[Input data — start]

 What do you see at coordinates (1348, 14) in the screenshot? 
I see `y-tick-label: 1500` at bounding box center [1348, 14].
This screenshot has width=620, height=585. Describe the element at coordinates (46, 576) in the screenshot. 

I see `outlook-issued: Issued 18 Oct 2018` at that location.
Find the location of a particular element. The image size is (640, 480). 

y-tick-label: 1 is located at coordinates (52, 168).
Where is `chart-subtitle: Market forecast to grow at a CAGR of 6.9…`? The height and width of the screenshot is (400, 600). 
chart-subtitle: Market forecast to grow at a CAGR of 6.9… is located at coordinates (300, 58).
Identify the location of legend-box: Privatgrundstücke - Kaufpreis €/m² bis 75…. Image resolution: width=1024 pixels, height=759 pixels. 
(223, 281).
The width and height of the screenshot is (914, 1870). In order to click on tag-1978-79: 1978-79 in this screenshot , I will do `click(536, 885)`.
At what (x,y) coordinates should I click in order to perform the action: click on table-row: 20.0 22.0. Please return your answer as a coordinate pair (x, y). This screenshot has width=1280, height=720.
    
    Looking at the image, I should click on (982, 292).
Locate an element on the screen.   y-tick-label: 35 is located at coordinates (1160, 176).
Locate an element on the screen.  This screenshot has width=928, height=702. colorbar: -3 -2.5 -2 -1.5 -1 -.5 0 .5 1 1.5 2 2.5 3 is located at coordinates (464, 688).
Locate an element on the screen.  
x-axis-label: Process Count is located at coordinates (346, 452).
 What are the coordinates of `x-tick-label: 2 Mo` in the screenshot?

[Input data — finish]

* _Assignment_
Convert the material above into a numbered list, one line per item, omitting all blank lines.

* _Task result_
1.  What do you see at coordinates (1348, 14) in the screenshot? 
2. I see `y-tick-label: 1500` at bounding box center [1348, 14].
3. This screenshot has width=620, height=585. Describe the element at coordinates (46, 576) in the screenshot. 
4. I see `outlook-issued: Issued 18 Oct 2018` at that location.
5. Find the location of a particular element. The image size is (640, 480). 
6. y-tick-label: 1 is located at coordinates (52, 168).
7. Where is `chart-subtitle: Market forecast to grow at a CAGR of 6.9…`? The height and width of the screenshot is (400, 600). 
8. chart-subtitle: Market forecast to grow at a CAGR of 6.9… is located at coordinates (300, 58).
9. Identify the location of legend-box: Privatgrundstücke - Kaufpreis €/m² bis 75…. Image resolution: width=1024 pixels, height=759 pixels. 
10. (223, 281).
11. The width and height of the screenshot is (914, 1870). In order to click on tag-1978-79: 1978-79 in this screenshot , I will do `click(536, 885)`.
12. At what (x,y) coordinates should I click in order to perform the action: click on table-row: 20.0 22.0. Please return your answer as a coordinate pair (x, y). This screenshot has width=1280, height=720.
13.     Looking at the image, I should click on (982, 292).
14. Locate an element on the screen.   y-tick-label: 35 is located at coordinates (1160, 176).
15. Locate an element on the screen.  This screenshot has width=928, height=702. colorbar: -3 -2.5 -2 -1.5 -1 -.5 0 .5 1 1.5 2 2.5 3 is located at coordinates (464, 688).
16. Locate an element on the screen.  
17. x-axis-label: Process Count is located at coordinates (346, 452).
18.  What are the coordinates of `x-tick-label: 2 Mo` in the screenshot?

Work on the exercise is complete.